In AFP’s telling, the group has been growing its reach and influence, involving itself in 457 races last year, including 22 federal primaries and nearly 200 state-level primaries. Across the cycle, “grassroots advocates” knocked on 7 million doors, and more than 100 million pieces of AFP literature were sent to voters.
But sources around the Koch network, which rebranded as Stand Together in 2019, fretted that AFP had tarnished its brand within the conservative movement, especially after the forced departure of longtime president Tim Phillips. One ex-AFP organizer summed up Kochworld’s Trump-era priorities — and how they looked to MAGA voters — as open borders and getting criminals out of jail.
During Barack Obama’s presidency, AFP channeled a conservative backlash into rallies and agenda-setting conferences that sought to focus tea party energy on their longtime small government causes. Heading into the 2016 cycle, some commentators argued their network had grown so large and powerful that it had essentially become a political party in its own right.
Then came Trump, who the network refused to invite to one of its last big grassroots events, and whose campaign they refused to let access its in-house data network, i360. Trump sarcastically wished “good luck” to the “puppets” who “traveled to California to beg for money etc. from the Koch Brothers” at their donor conference in 2015.
His unexpected White House win divided Kochworld. Some operatives headed into his administration, and others stayed in the network, setting themselves apart from the new GOP. Americans for Prosperity spent millions to support Trump’s 2017 tax reform legislation, but a D.C. rally that year to show support for dismantling Obamacare got a fraction of the tea party-era crowds. Their biggest achievement was probably the First Step Act, a sentencing and prison reform bill that Trump signed in 2018 before rising crime turned the party sharply against similar efforts.

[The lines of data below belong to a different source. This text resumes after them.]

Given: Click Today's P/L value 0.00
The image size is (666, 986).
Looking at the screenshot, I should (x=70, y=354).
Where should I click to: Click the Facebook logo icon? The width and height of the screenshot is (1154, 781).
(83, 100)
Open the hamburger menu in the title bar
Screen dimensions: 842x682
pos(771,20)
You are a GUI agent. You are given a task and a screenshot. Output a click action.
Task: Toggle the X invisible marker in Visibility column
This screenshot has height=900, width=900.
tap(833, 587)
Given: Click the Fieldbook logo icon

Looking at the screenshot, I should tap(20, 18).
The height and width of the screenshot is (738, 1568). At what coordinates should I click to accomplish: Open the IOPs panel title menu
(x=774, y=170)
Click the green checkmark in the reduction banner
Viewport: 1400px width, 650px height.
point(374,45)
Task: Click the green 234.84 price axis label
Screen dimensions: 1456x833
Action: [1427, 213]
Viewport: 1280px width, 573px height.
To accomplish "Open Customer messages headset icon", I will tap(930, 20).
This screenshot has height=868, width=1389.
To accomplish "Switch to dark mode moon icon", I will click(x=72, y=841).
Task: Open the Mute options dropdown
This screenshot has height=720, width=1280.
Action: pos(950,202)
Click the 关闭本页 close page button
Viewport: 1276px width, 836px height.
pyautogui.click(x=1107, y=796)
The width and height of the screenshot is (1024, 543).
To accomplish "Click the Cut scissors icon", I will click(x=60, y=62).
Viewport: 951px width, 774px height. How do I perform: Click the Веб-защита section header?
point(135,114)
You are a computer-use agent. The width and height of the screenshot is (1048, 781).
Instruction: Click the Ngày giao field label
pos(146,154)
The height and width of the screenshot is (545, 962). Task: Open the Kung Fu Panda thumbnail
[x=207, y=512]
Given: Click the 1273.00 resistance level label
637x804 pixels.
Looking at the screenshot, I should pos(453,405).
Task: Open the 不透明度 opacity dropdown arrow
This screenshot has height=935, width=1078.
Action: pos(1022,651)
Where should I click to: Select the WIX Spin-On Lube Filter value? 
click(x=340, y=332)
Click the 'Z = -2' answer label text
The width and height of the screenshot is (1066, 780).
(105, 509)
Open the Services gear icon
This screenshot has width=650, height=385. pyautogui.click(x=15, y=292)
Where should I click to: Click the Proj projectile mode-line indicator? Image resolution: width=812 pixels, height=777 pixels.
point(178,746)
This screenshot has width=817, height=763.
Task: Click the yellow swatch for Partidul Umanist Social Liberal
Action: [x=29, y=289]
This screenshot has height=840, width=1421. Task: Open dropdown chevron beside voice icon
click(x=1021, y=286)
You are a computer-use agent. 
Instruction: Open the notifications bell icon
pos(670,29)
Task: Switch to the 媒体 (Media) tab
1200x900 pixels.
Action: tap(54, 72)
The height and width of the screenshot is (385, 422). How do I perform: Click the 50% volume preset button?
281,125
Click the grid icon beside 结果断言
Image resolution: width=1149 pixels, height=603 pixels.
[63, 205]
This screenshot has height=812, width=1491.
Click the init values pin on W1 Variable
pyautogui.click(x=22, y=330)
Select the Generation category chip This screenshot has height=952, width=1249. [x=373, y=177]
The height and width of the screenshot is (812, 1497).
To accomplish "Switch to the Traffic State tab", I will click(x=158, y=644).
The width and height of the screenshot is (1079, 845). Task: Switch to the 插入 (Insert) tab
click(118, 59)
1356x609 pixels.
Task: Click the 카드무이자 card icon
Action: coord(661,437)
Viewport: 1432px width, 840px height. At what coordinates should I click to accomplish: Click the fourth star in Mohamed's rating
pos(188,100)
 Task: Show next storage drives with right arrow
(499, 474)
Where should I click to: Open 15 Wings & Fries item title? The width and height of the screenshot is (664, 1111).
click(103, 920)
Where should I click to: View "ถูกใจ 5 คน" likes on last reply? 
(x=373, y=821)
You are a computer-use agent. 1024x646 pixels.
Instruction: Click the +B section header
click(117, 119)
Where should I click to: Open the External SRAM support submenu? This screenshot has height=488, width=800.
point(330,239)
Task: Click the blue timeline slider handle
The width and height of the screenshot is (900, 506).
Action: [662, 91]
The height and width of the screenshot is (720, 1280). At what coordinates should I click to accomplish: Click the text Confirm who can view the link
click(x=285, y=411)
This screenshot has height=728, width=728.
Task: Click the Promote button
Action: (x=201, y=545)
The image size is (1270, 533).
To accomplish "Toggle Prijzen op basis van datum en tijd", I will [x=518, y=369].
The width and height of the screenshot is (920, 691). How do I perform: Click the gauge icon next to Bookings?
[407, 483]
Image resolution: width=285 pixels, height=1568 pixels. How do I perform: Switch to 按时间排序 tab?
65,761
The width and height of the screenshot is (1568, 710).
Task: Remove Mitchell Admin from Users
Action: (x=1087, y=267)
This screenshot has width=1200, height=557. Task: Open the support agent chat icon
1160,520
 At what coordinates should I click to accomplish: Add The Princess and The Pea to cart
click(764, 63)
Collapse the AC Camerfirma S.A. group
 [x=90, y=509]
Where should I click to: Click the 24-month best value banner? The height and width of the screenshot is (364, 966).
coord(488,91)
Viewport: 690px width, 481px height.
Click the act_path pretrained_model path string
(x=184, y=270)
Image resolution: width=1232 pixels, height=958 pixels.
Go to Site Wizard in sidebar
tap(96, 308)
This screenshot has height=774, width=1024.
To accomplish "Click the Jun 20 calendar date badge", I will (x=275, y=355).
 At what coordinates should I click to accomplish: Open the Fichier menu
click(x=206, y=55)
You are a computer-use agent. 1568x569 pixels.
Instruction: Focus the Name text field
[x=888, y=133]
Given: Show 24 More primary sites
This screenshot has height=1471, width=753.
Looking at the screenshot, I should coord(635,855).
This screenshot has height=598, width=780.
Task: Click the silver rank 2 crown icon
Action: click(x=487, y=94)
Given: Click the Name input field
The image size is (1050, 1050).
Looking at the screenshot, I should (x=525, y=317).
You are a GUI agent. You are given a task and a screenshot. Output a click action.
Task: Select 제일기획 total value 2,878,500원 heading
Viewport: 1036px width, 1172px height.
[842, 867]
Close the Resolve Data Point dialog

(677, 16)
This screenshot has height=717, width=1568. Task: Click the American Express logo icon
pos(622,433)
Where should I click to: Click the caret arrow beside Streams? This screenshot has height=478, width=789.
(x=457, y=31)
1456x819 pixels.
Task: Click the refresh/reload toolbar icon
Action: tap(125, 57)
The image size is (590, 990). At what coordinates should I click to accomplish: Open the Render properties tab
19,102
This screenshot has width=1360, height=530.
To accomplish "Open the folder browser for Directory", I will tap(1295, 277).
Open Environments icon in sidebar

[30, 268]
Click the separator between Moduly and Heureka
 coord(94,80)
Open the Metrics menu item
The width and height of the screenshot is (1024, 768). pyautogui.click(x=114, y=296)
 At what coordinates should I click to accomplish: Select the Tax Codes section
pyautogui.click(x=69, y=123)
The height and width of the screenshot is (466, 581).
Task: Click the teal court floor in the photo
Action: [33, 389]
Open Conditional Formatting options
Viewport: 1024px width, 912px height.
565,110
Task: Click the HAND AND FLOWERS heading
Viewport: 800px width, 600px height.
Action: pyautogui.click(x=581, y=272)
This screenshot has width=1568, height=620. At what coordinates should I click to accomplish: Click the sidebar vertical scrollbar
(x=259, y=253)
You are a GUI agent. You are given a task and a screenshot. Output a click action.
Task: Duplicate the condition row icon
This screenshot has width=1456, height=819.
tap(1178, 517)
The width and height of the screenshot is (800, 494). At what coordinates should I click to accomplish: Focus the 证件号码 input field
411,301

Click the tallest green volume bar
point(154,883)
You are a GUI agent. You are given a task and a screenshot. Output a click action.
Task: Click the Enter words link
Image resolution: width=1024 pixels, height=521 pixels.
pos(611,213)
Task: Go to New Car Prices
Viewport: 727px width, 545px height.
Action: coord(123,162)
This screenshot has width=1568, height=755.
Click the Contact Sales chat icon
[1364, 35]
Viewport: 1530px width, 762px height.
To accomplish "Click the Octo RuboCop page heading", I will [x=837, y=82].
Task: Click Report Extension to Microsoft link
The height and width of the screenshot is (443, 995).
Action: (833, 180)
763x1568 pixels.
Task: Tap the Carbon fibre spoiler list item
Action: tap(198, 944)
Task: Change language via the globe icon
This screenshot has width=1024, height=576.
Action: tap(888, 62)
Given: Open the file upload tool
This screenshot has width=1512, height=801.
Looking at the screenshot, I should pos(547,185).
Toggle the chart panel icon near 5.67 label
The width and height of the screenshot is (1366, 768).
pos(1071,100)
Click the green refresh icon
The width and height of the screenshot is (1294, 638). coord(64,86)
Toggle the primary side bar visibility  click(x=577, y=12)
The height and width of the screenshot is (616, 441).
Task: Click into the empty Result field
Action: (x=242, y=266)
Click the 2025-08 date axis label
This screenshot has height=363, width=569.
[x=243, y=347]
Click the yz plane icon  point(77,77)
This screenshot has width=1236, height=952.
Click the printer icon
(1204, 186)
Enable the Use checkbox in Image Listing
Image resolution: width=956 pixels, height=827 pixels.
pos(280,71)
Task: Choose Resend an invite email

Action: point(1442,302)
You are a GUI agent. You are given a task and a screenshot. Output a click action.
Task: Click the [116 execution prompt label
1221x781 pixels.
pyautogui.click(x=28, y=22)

As Trump’s presidency went on, Kochworld rebranded. Chase Koch, Charles’s son and now the executive VP of Koch Industries, cultivated a post-partisan image as his role grew. “I have found that focusing on the things you can agree on can lead to amazing opportunities to solve problems, even if you disagree on a whole host of other issues,” the younger Koch told Politico in 2018.
The coalition that had tried to smother Obamacare in the crib was adopting a similar new image, looking for bipartisan wins in a time of maximum polarization. After the murder of George Floyd, Stand Together CEO Brian Hooks co-authored an op-ed that celebrated how “laws that criminalize poverty and reinforce systemic racism are being changed.” And after that year’s election, Charles Koch told the Wall Street Journal that he regretted the “partisanship” his network had engaged in, refusing to say whether he’d voted for Trump or for Joe Biden.
AFP’s new approach reflects that attitude — less government-bashing, more talk about personal empowerment. Still, AFP allies would tell critics on the right that they’ve had plenty of success quietly lobbying for conservative bills in GOP-led legislatures. The question is whether their current pitch still has purchase with MAGA-era Republicans in a presidential contest.
The View From Koch World
Former AFP president Nancy Pfotenhauer told Semafor that the group conducted “a no holds barred analysis in 2020,” identifying problems with its previous tactics before any critics could show up and second-guess it. And they believe the results show they’re still on track to be a successful organization.
“AFP was more effective on every measure than it had ever been: more activists, more effective and successful policy engagement, including economic issues, and greater financial stability,” Pfotenhauer said in a statement. “It’s remarkable what they have done in the states. And as you know, states lead federal efforts on the policy front.”